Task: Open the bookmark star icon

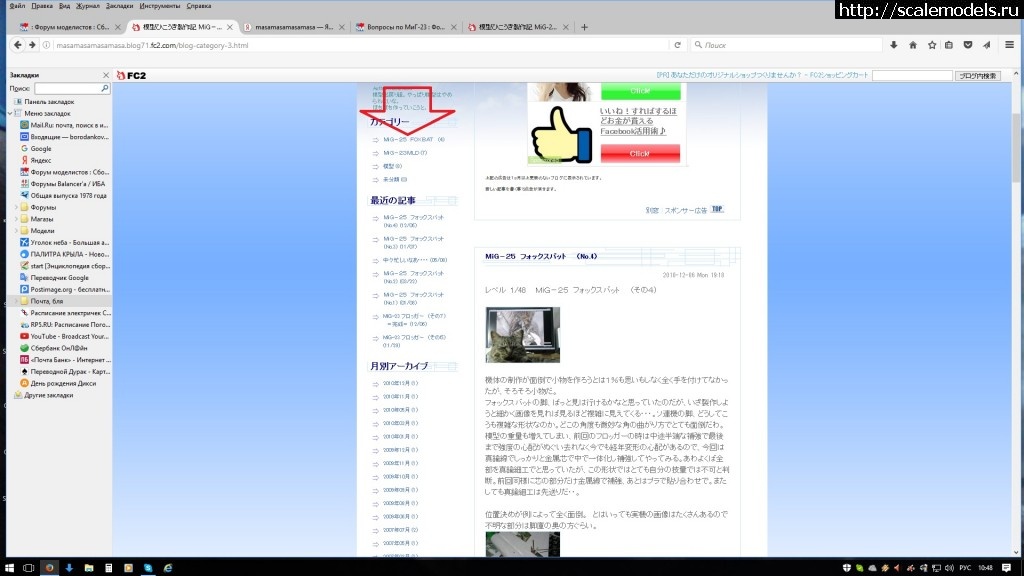Action: (x=931, y=45)
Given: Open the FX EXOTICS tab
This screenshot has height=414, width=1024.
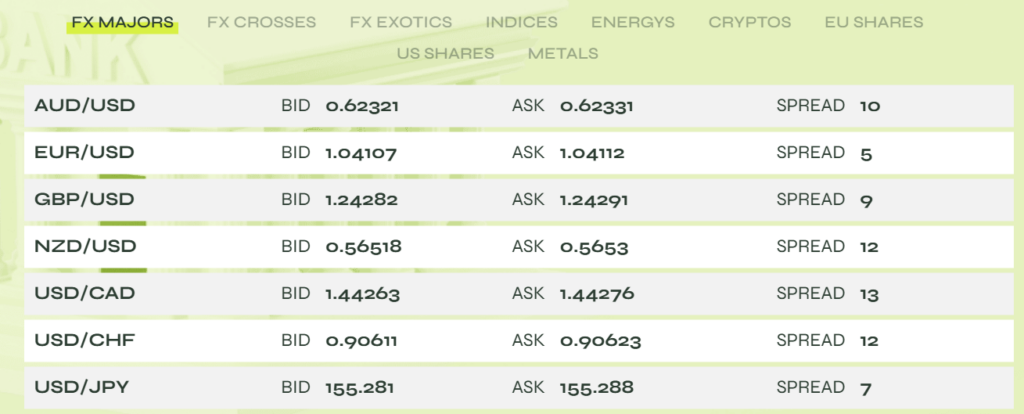Looking at the screenshot, I should (400, 22).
::::::::::
• REQUIRED ACTION: An exact repeat of the listing above, pictures excluded, is the answer.

• EXERCISE ANSWER:
Task: Open the bookmark star icon

Action: (x=931, y=45)
Given: Open the FX EXOTICS tab
This screenshot has height=414, width=1024.
Looking at the screenshot, I should (400, 22).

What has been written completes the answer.